In the morning, I wash my face with The Ordinary Squalane Cleanser and I shave if I need to (I shave pretty much every other day). After I shave, I wash my face again. I do a hyaluronic acid serum and then The Ordinary Vitamin C because I get a little bit of hyper-pigmentation around my mouth. I finish with a Neutrogena Oil-Free moisturizer and a mineral sunscreen. At night, I wash my face and make sure I get all the makeup off throughout the day. I do another hyaluronic acid serum and some retinol cream to take care of any fine lines or signs of aging that may be happening. I want to nip those in the bud while I can. After the retinol cream, I seal it all in with a moisturizer and maybe a spritz of a face mist, I use the Fresh Rose Water. It’s just a little extra step for the days when you want to feel like you're in a skincare commercial with water splashing on your face.

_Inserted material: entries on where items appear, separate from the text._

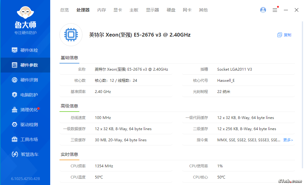Screen dimensions: 304x185
Task: Open the 网卡 network card tab
Action: [x=187, y=10]
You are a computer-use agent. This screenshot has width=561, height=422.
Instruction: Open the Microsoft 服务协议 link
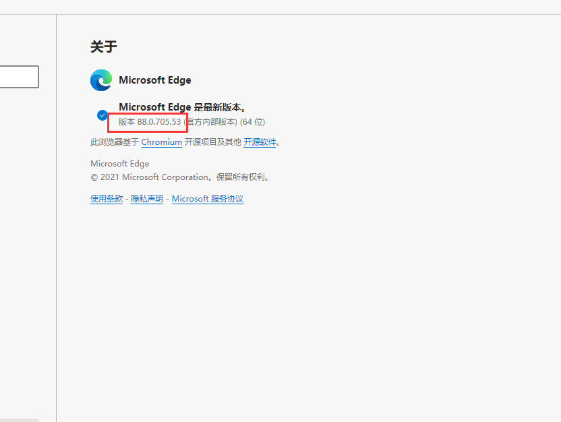[207, 198]
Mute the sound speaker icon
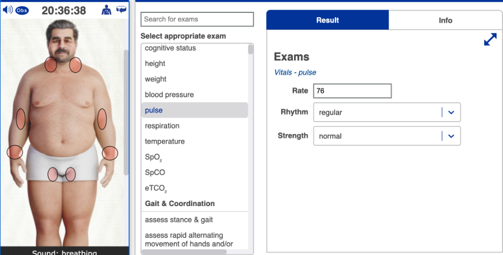The width and height of the screenshot is (503, 255). point(8,10)
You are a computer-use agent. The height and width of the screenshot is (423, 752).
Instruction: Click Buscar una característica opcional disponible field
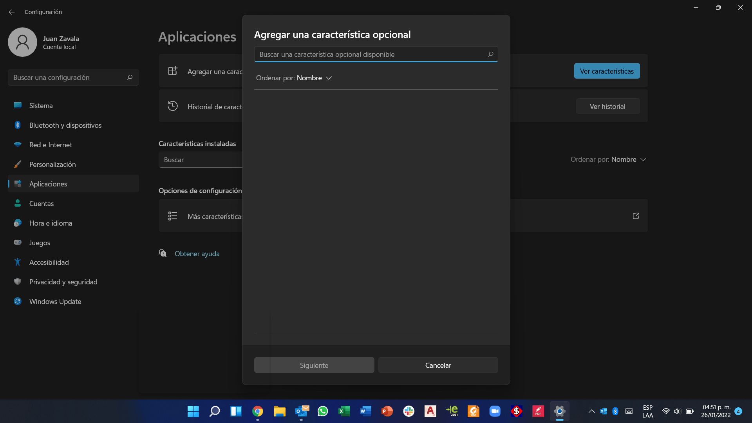(368, 54)
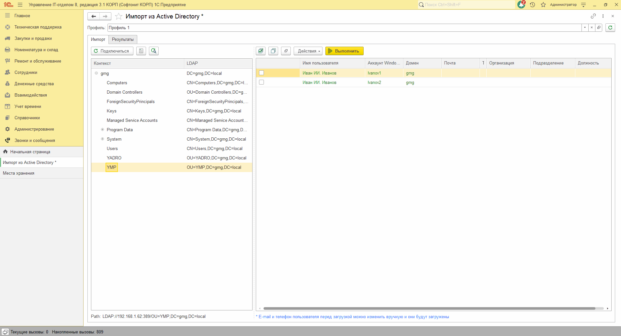The image size is (621, 336).
Task: Check the box for user Ivanov2
Action: point(262,82)
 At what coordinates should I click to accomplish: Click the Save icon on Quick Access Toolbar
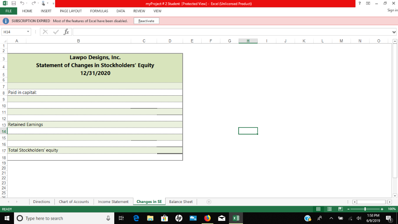point(13,3)
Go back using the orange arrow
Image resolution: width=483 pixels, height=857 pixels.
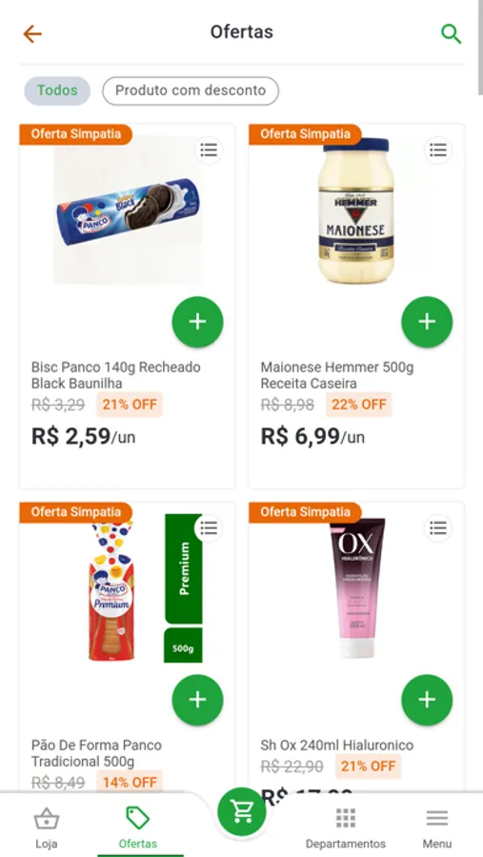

Breathing is my #1 tip. My acting training is conservatory style and we do breathing exercises all day everyday. It is an incredible way to manage nerves and stress. It creates a sense of immediacy within you. If you feel like you are unwell in terms of things being out of control, if you take a few moments to just breathe and be aware of the moment and the steps you need to take to help mitigate the problems you’re worrying about, it’s so helpful. I also think maintaining a work-life balance is essential. For the type of person I am, I love pouring myself into my work. But sometimes I will spend hours on a full face and I won't photograph it. I won’t do it because that time was for me. It doesn't need to be on social media. It’s just something that I enjoy doing and I let it pass. You don't have to be constantly putting out content for the consumption of everyone else. It is okay to do things for you.
I don't think I would be a cocktail. I would probably be wine. I would be a very high-end pinot noir. But if I were a cocktail, I would probably be something very herbal and fresh like a mojito.